Livestock production has increased substantially in response to growing meat consumption across the globe in the past century (Bouwman et al., 2013; Dangal et al., 2017). Agriculture occupies 37 % of earth's ice-free land surface for use as cropland and “permanent meadows and pastures” (Tubiello, 2018). Land used by livestock for permanent meadows and pastures is the largest component, using 25 % of the total land earth surface (FAOSTAT, 2018) to generate 33 %–50 % of world total agricultural GDP (Herrero et al., 2013). While livestock is a major source of income for more than 1.3 billion people, it is also a major user of crop and freshwater resources (Dangal et al., 2017; Herrero et al., 2013). Overall, livestock production plays a major role as a driver of global change in land use and nutrient cycles (Havlík et al., 2014; Herrero et al., 2013; Zhang et al., 2017). There is a growing recognition that livestock production is linked to increasing global greenhouse gas (GHG) and ammonia emissions (Tian et al., 2016; Tubiello et al., 2018; Xu et al., 2018, 2019). Unsustainable practices, especially in intensive systems, may lead to severe pollution of aquatic systems and soil degradation locally, regional and globally, in particular through nitrate leaching to water bodies (Dangal et al., 2017; Davis et al., 2015; Fowler et al., 2013; Yang et al., 2016). Growing global demand for livestock products has increased grain production for feed in many regions, and has become a global driver of fertilizers trends, through an increase in manure availability and synthetic fertilizer N use (FAOSTAT, 2018).

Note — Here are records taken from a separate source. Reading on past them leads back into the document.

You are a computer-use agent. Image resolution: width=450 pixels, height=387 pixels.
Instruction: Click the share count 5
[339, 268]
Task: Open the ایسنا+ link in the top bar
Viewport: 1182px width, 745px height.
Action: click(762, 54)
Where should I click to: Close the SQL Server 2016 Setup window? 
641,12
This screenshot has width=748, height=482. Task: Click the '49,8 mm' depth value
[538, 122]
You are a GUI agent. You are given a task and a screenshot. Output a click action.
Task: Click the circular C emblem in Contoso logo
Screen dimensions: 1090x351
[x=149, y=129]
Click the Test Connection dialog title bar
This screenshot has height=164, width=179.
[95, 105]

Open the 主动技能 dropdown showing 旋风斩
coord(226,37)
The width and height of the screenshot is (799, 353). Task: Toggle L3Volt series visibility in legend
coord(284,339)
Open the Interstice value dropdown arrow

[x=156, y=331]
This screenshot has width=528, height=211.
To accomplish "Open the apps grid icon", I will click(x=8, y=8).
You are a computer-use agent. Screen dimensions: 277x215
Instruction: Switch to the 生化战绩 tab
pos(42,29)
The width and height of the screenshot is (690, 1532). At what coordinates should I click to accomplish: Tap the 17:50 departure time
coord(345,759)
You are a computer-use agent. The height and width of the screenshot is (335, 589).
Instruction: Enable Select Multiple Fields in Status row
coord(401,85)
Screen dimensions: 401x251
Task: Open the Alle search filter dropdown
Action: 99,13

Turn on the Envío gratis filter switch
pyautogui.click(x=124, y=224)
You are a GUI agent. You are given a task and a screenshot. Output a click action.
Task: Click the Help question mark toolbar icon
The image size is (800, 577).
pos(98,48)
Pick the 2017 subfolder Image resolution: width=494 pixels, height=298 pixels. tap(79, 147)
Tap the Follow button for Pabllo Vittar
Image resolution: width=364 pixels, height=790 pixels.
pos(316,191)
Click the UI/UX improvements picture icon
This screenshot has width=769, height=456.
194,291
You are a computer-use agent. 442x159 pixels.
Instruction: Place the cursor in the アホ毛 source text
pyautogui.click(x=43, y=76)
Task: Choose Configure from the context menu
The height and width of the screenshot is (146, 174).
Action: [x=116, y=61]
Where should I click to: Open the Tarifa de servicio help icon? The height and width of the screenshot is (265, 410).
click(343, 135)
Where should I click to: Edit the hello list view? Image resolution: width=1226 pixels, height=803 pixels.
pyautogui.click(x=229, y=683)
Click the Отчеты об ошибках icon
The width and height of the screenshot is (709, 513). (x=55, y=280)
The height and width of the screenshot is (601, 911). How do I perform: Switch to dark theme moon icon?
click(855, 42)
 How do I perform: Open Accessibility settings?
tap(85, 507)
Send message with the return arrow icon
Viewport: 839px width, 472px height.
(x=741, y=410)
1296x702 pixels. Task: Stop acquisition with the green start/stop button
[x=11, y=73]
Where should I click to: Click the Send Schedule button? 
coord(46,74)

Livestock production systems therefore play an important role in global nutrient cycles. For example, nitrogen excretion from livestock increased from 21 Tg N yr−1 in 1860 to 123 Tg N yr−1 in 2016 (FAOSTAT, 2018; Zhang et al., 2017). Livestock contribute roughly two-thirds of non-CO2 GHG emissions from agriculture (Smith et al., 2014), with roughly an equal share of CH4 and N2O emissions (Dangal et al., 2017; Tubiello et al., 2013). Importantly, about 45 % of total anthropogenic N2O emissions are linked to manure deposited through grazing and manure applied to croplands or left on pasture (Davidson, 2009; FAOSTAT, 2018). Globally, emissions from manure N applied to soils or left on pastures increased from 0.44 to 0.88 Gt CO2eq. yr−1 during 1961–2010 (FAOSTAT, 2018). Increased meat and dairy product consumption worldwide was a major driver behind the documented increase in cattle herds globally (FAOSTAT, 2018), and thus a major cause in the observed atmospheric increase of N2O and CH4 over the past several decades (Bai et al., 2018; Bouwman et al., 2013; Dangal et al., 2017; Tubiello, 2018).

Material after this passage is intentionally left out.